Request: Update the lines starting at the one that contains "You are a computer-use agent. This" and ending at the last line, replacing "Open" with "Show" and leaving everything else unchanged. Give back only those lines, and leave the pictures out.

Dataset records:
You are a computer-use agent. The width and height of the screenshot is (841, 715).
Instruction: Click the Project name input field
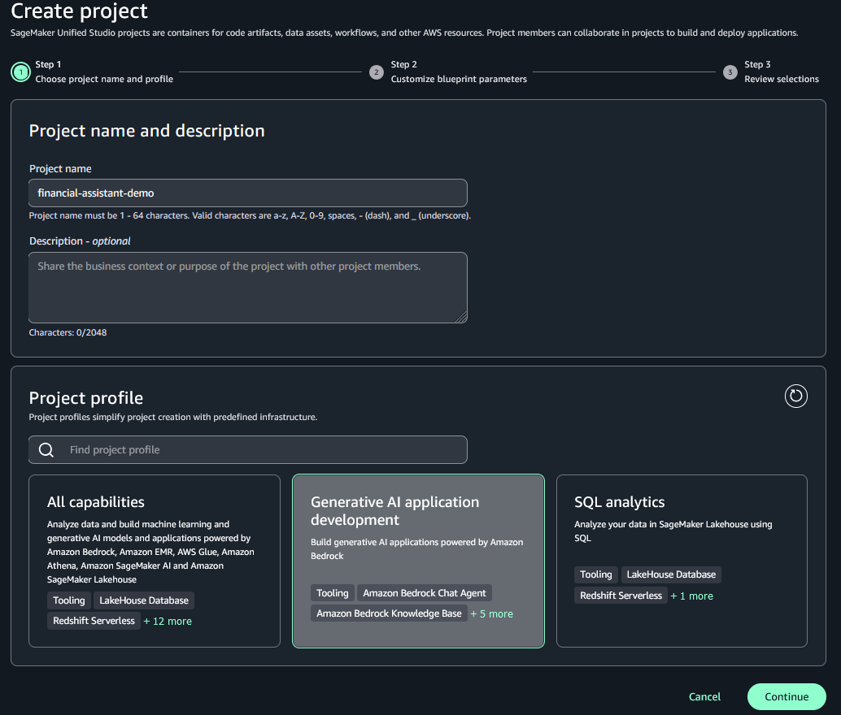point(247,193)
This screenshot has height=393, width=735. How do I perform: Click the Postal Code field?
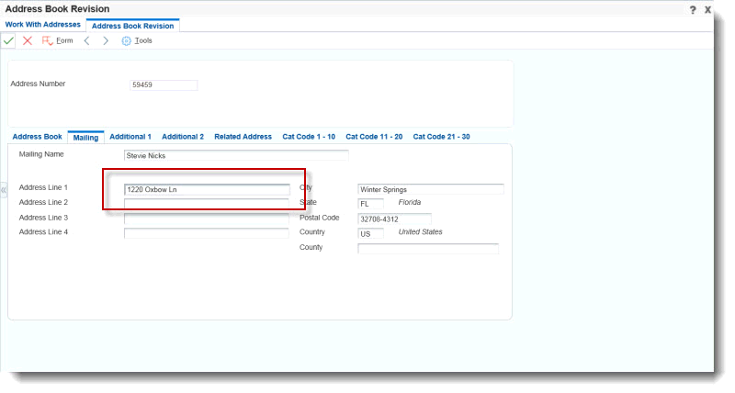(x=394, y=219)
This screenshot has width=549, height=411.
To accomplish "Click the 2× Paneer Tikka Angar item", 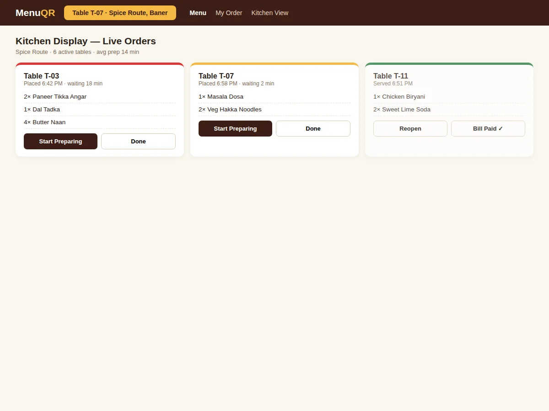I will point(100,97).
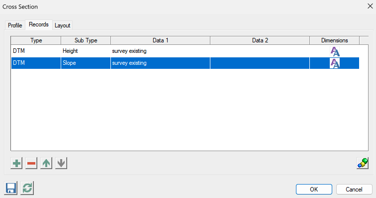Open text dimensions icon for Height row
Screen dimensions: 376x198
(335, 51)
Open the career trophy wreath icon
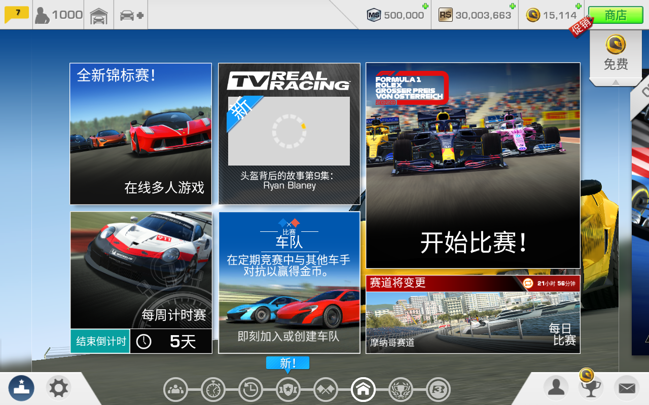 point(401,389)
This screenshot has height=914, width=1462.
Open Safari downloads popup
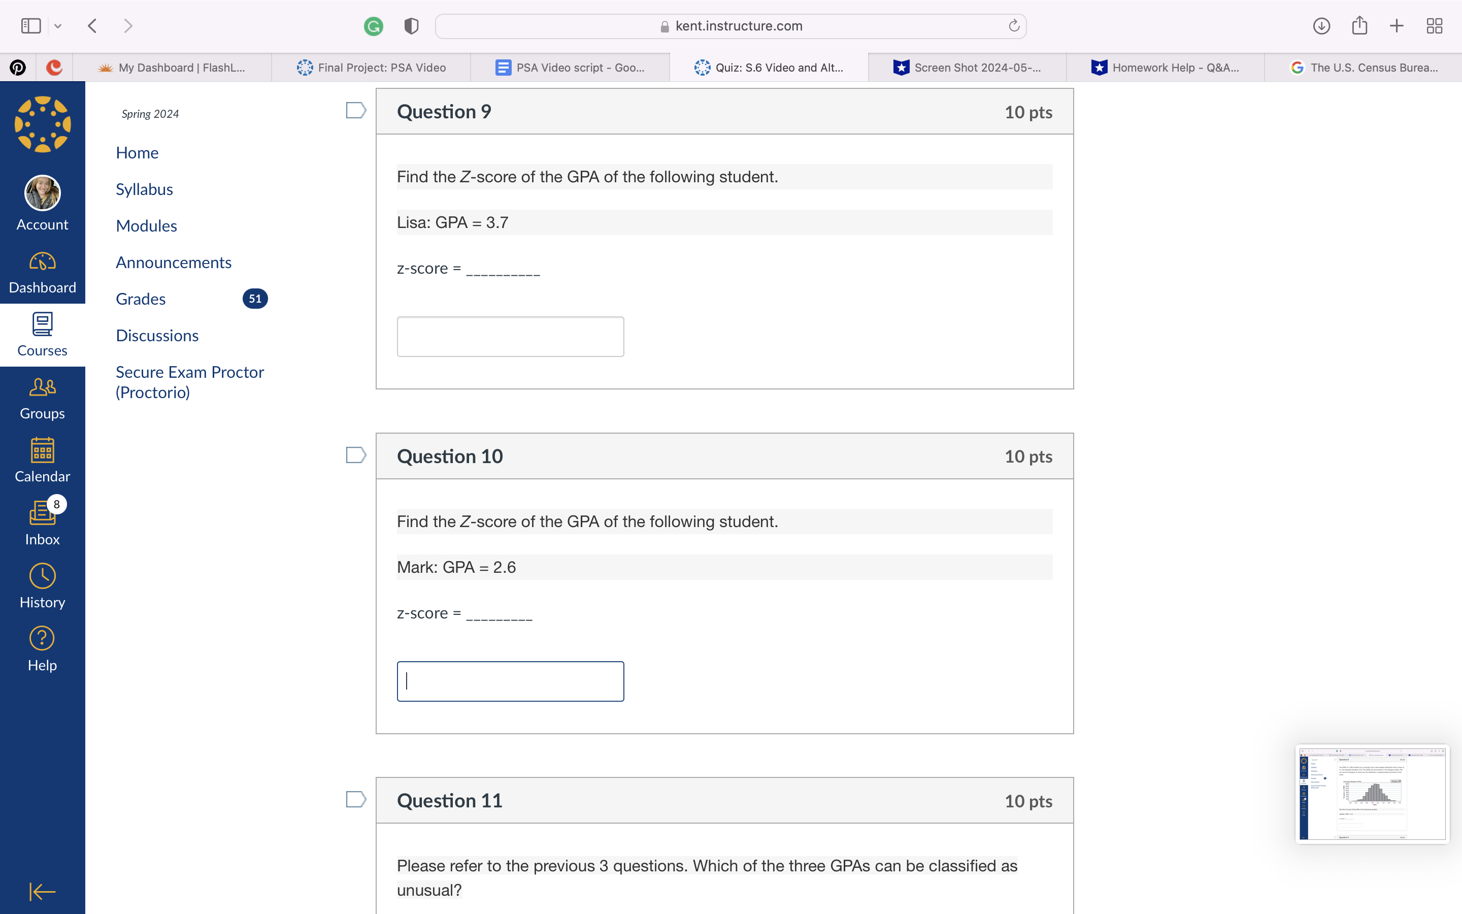(x=1321, y=26)
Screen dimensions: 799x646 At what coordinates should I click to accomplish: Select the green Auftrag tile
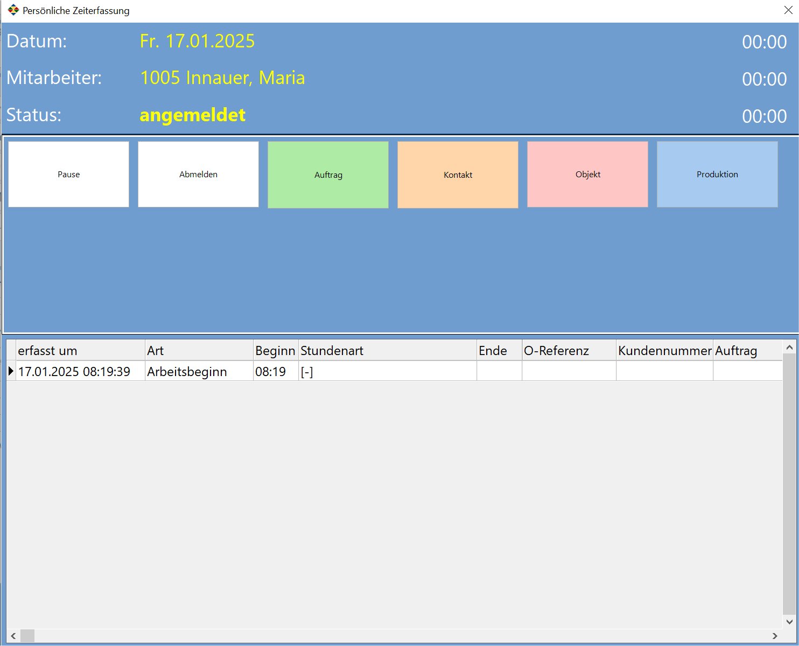328,175
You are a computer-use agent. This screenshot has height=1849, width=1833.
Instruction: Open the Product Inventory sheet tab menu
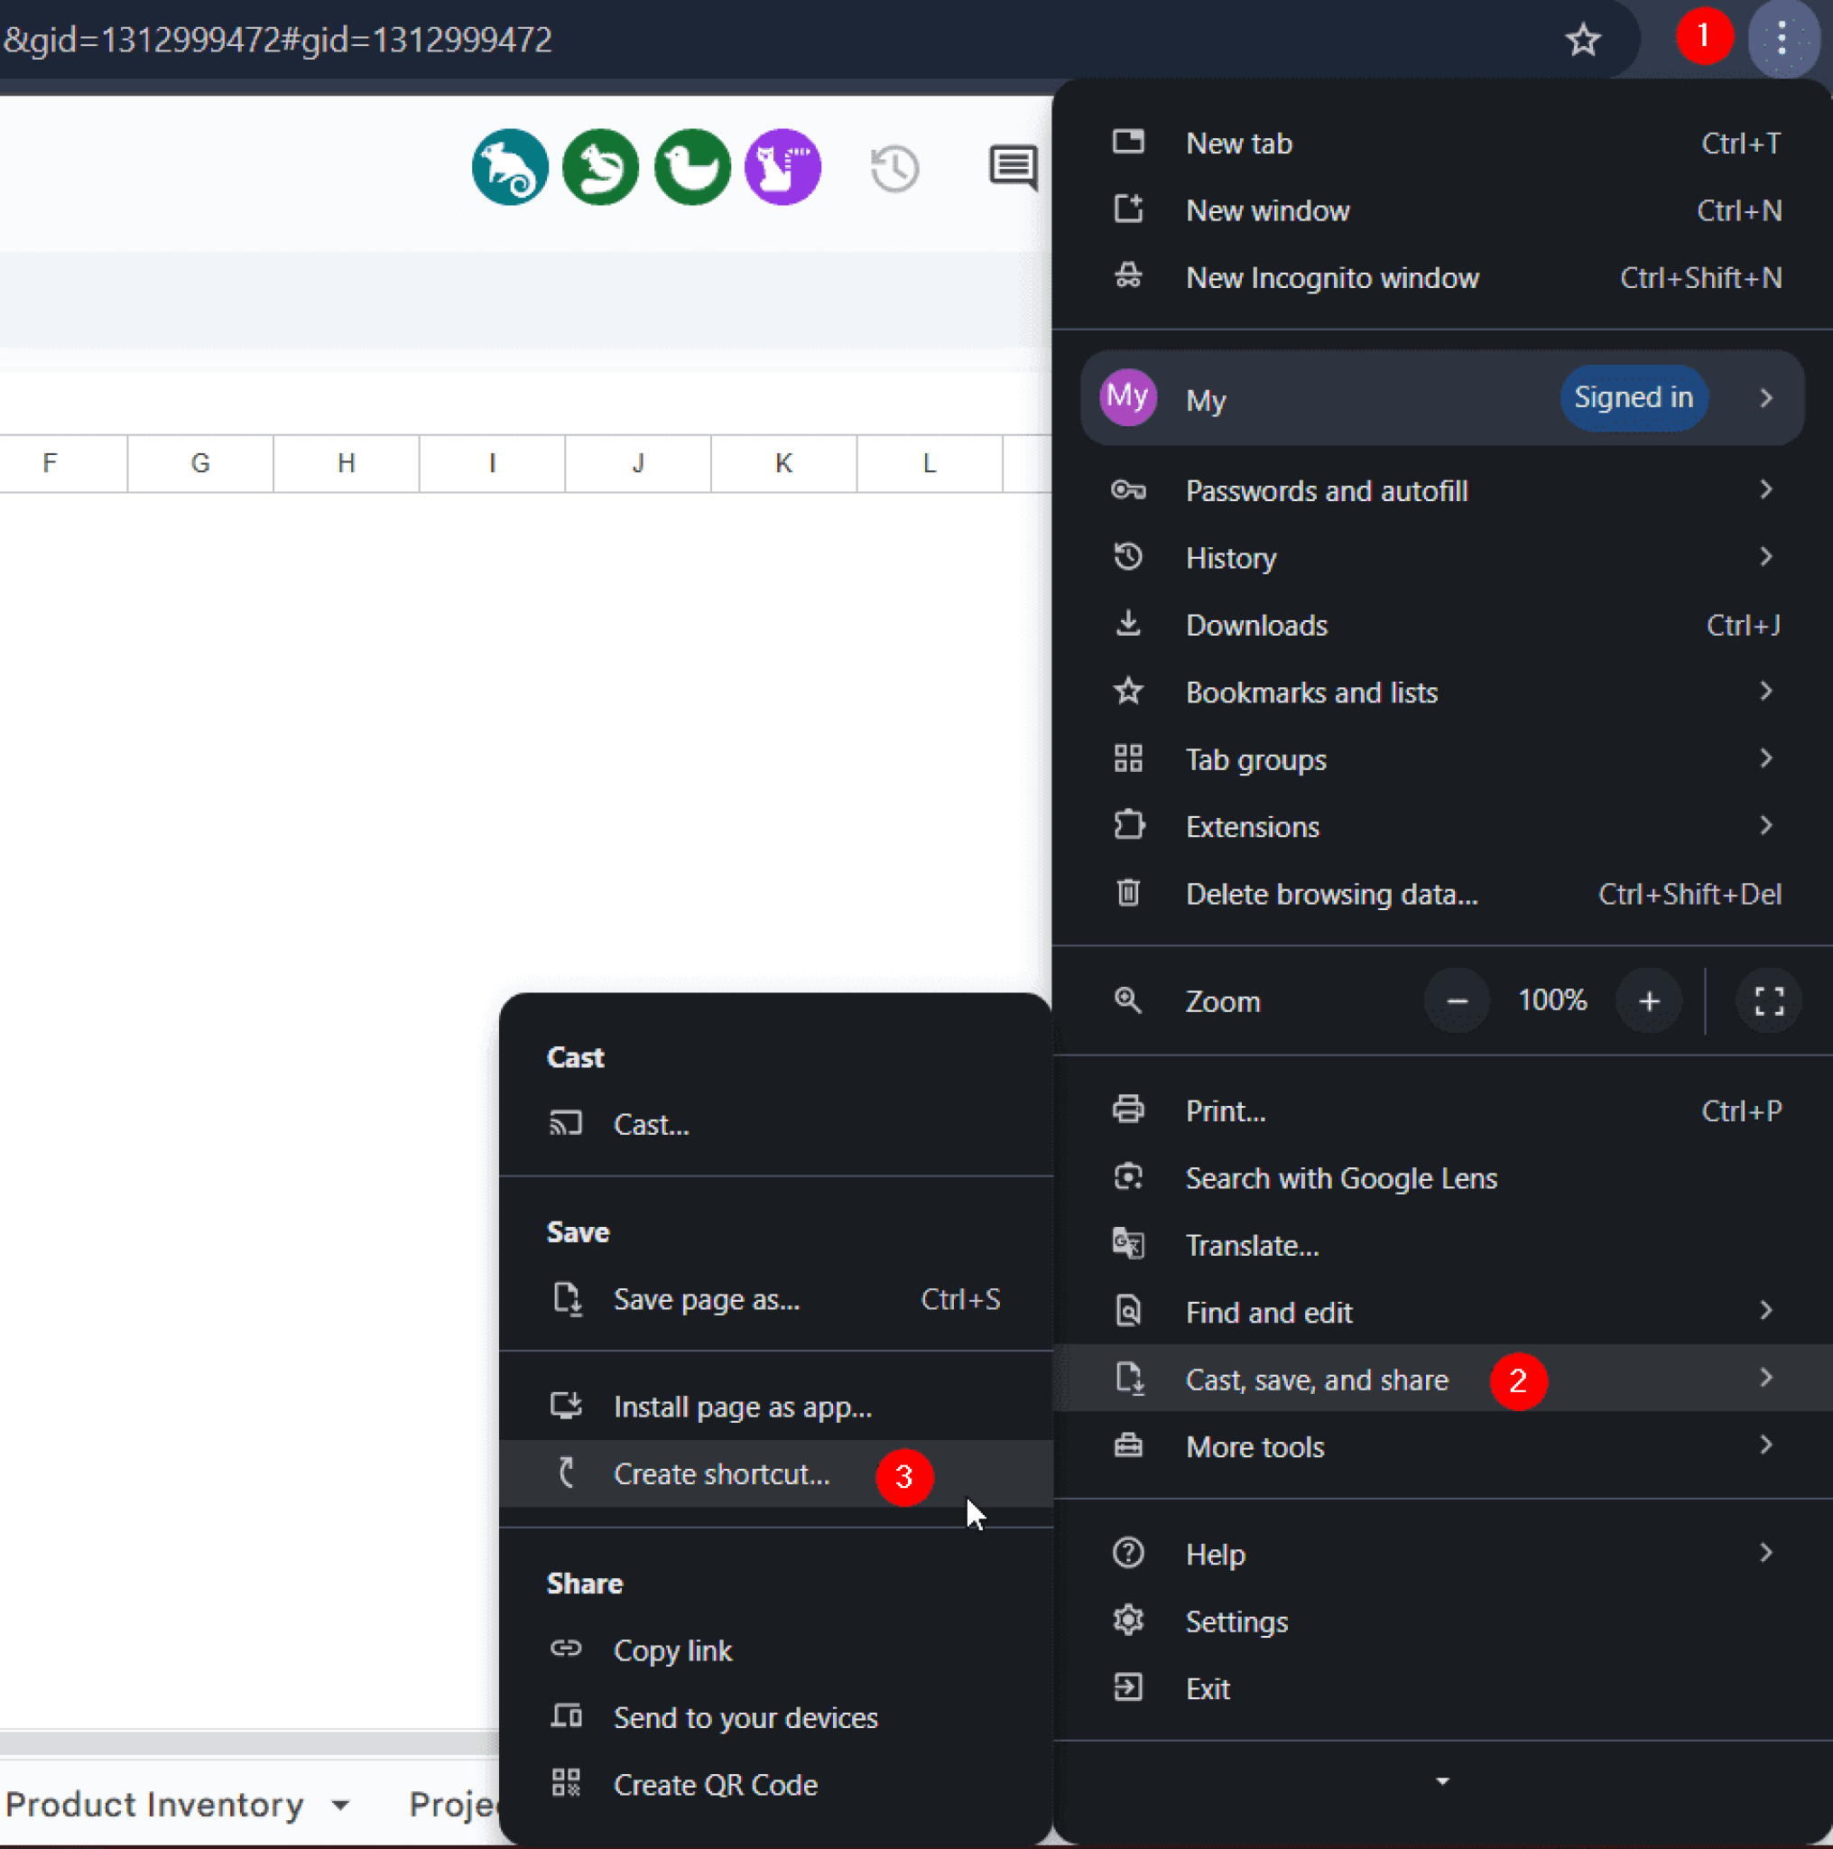point(340,1804)
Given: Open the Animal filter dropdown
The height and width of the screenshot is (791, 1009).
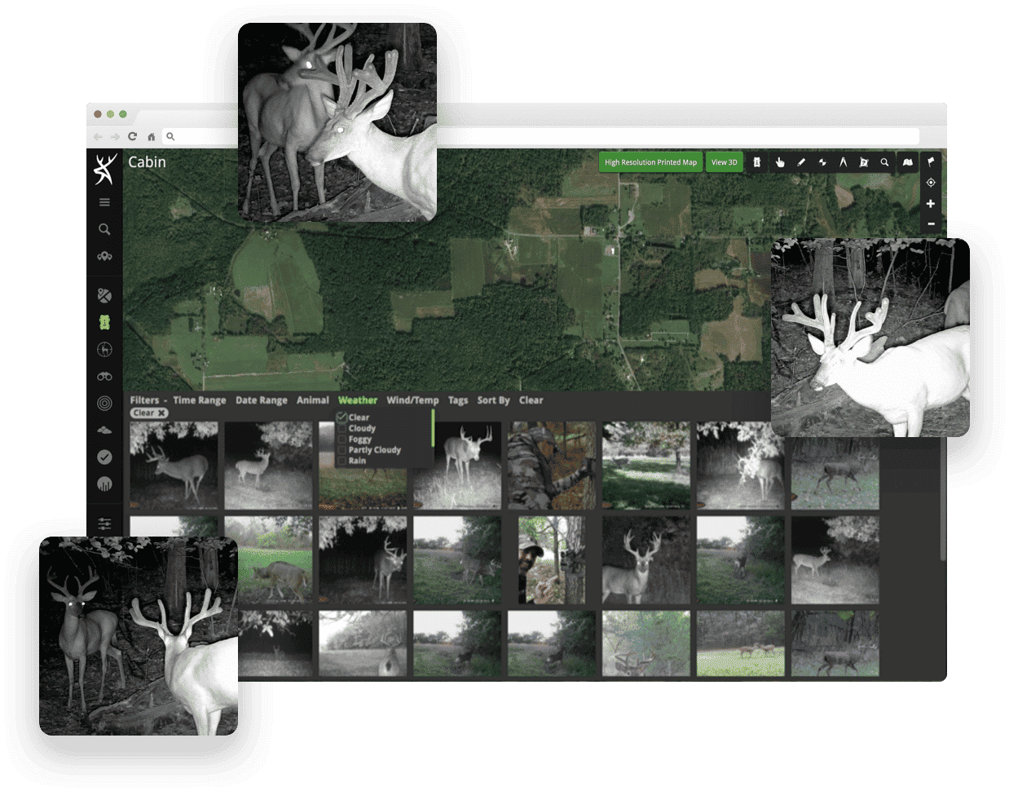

Solution:
You are a computer-use agent. This screenshot has height=1849, width=1833.
Instruction: Show the Product Inventory sheet tab menu
point(340,1804)
Given: Show the Animal filter dropdown
The height and width of the screenshot is (791, 1009).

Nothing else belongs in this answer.